Sprookjes

Lang, lang geleden geloofde ik nog in sprookjes. Ergens diep in mij huisde wel het besef dat het leven ietsje ingewikkelder ligt, maar ik heb het toch zo'n veertig jaar volgehouden en dat is een prima score. Mijn kinderen kon ik overigens nooit een plezier doen met het voorlezen van een sprookje. De verhaallijn is in de meeste gevallen hardvochtig, soms ronduit gruwelijk en dat het dan uiteindelijk op fantastische wijze goedkomt en ook nog voor àltijd is ronduit ongeloofwaardig. Mijn meisje lag wakker van Sneeuwwitje en zoonlief ervaarde de avonturen van Roodkapje als traumatisch. Ach, ze zullen dat inmiddels verwerkt hebben.

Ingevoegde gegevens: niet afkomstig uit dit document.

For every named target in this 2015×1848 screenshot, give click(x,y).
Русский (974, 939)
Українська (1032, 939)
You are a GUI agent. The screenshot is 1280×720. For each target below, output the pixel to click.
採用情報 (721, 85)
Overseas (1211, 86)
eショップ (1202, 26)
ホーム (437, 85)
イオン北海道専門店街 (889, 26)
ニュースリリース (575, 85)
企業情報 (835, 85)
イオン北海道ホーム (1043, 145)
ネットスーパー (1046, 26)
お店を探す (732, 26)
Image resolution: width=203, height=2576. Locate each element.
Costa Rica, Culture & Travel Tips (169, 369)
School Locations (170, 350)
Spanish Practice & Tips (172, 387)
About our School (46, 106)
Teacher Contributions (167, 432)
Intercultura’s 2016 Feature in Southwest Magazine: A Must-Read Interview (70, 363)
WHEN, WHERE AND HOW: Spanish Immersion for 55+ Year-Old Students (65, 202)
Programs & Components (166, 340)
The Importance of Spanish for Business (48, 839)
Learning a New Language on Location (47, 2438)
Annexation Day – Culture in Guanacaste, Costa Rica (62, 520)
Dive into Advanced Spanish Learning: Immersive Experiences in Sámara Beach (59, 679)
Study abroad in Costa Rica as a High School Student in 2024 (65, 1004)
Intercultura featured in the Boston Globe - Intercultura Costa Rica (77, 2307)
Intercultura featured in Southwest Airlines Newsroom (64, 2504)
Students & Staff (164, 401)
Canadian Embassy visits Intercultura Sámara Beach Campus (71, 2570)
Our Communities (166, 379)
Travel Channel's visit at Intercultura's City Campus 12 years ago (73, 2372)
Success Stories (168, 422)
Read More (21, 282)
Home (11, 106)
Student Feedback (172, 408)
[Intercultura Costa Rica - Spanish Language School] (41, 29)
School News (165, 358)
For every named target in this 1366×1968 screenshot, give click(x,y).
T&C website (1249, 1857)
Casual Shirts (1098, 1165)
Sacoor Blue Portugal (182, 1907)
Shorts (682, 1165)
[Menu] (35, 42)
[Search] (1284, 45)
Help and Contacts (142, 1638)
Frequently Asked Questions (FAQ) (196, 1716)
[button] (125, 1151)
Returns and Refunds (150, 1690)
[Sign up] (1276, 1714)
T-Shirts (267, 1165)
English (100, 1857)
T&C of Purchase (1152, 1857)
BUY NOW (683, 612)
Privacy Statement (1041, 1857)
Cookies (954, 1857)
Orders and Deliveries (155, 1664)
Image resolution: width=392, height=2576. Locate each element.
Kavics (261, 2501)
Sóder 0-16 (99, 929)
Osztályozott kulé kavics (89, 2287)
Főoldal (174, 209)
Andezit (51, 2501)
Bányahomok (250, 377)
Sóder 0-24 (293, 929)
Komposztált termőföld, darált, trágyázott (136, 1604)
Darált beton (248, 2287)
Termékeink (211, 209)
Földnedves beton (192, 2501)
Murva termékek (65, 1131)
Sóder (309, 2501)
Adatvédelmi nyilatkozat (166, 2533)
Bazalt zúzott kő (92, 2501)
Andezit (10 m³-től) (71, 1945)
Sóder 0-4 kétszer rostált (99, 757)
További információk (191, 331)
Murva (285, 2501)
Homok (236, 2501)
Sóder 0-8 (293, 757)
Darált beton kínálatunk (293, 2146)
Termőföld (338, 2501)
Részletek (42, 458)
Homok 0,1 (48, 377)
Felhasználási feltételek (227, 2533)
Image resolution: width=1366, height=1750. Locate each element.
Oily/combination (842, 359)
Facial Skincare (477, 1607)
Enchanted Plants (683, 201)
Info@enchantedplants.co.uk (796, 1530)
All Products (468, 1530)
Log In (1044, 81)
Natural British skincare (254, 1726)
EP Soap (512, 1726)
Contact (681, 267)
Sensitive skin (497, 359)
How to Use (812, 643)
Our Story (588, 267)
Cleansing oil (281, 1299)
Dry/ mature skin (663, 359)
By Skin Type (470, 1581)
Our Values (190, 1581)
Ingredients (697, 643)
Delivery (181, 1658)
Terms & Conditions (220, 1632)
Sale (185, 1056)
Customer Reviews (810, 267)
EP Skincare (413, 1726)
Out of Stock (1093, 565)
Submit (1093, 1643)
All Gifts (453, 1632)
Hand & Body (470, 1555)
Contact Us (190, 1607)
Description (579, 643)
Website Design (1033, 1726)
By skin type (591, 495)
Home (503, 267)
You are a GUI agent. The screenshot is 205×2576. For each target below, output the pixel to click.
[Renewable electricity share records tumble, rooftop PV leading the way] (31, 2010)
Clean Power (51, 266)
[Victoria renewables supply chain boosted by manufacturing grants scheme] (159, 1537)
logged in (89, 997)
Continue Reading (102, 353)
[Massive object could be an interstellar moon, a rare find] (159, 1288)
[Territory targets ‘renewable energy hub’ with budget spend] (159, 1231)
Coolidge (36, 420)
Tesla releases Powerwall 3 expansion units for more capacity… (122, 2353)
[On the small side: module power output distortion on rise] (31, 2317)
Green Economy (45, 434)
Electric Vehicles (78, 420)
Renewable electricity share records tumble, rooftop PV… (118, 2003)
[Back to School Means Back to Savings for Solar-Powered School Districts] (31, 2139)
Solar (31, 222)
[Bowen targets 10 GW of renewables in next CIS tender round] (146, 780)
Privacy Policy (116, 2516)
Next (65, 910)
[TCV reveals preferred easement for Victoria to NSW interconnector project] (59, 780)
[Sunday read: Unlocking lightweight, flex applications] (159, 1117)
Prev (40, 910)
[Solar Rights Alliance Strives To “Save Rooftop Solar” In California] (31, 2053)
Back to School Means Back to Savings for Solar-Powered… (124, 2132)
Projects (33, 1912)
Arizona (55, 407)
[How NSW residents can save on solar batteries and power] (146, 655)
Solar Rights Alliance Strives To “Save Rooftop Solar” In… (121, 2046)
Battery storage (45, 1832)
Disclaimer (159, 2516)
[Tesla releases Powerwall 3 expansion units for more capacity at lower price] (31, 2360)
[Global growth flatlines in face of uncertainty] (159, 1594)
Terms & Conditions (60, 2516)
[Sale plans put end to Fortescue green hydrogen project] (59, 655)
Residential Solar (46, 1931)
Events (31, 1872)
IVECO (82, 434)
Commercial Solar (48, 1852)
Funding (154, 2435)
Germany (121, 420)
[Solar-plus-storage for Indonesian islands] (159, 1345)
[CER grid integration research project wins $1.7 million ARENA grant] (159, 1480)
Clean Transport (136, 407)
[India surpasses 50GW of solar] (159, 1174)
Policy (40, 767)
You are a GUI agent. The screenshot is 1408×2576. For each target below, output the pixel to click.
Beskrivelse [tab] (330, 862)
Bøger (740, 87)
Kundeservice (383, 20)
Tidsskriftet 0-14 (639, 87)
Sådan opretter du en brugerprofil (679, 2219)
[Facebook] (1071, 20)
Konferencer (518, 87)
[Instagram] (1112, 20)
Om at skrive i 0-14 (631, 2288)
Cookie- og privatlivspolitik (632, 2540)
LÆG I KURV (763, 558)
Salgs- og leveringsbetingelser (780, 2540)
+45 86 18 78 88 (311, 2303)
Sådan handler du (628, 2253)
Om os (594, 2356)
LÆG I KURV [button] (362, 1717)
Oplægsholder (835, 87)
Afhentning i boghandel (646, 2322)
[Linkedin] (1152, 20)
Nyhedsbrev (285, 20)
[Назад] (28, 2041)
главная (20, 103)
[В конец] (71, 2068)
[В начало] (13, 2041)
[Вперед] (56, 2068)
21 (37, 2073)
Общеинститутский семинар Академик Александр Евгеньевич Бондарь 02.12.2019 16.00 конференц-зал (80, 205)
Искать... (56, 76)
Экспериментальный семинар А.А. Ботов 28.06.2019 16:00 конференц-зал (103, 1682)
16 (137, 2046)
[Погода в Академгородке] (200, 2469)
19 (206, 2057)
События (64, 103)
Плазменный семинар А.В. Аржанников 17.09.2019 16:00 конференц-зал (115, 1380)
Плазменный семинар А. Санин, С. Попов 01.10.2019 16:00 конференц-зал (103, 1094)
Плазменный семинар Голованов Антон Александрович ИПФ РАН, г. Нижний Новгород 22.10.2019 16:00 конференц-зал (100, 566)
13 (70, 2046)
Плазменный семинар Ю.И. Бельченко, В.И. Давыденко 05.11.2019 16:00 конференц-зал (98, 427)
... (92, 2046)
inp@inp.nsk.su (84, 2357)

Een blauwe lucht lokt me naar buiten en met mijn fiets wurm ik mij langs groene draken van ballonnen, heksen en jagermannen. Bedrukte kindergezichtjes kijken op naar de sprookjesfiguren. Maar ik geef toe, het combineert goed met de Middeleeuwse sfeer van Zutphen. Toch heb ik geen behoefte vandaag aan hordes mensen en podia met zingende prinsessen. Ik herinner mij van vroeger een slaperig dorpje en mooie fietstochten op de Gorsselse hei.
Mijn zoon vindt dat ik mij elektrisch aangedreven zou moeten voortbewegen, boven de zestig kan men zich eigenlijk niet meer met een analoge fiets op straat vertonen en als ik bij tijd en wijle bibberig of wankel ben denkt hij dat de oplossing schuilt in een fiets die harder dan een brommer gaat. Geen haar op mijn hoofd die daaraan denkt, al zijn dat er inmiddels niet meer zo veel. Puffend fiets ik de brug op, als ik niet uitkijk ga ik achteruit in plaats van vooruit. Mijn hart klopt in mijn keel en ik probeer mijzelf hardnekkig voor te houden dat dit echt genieten is.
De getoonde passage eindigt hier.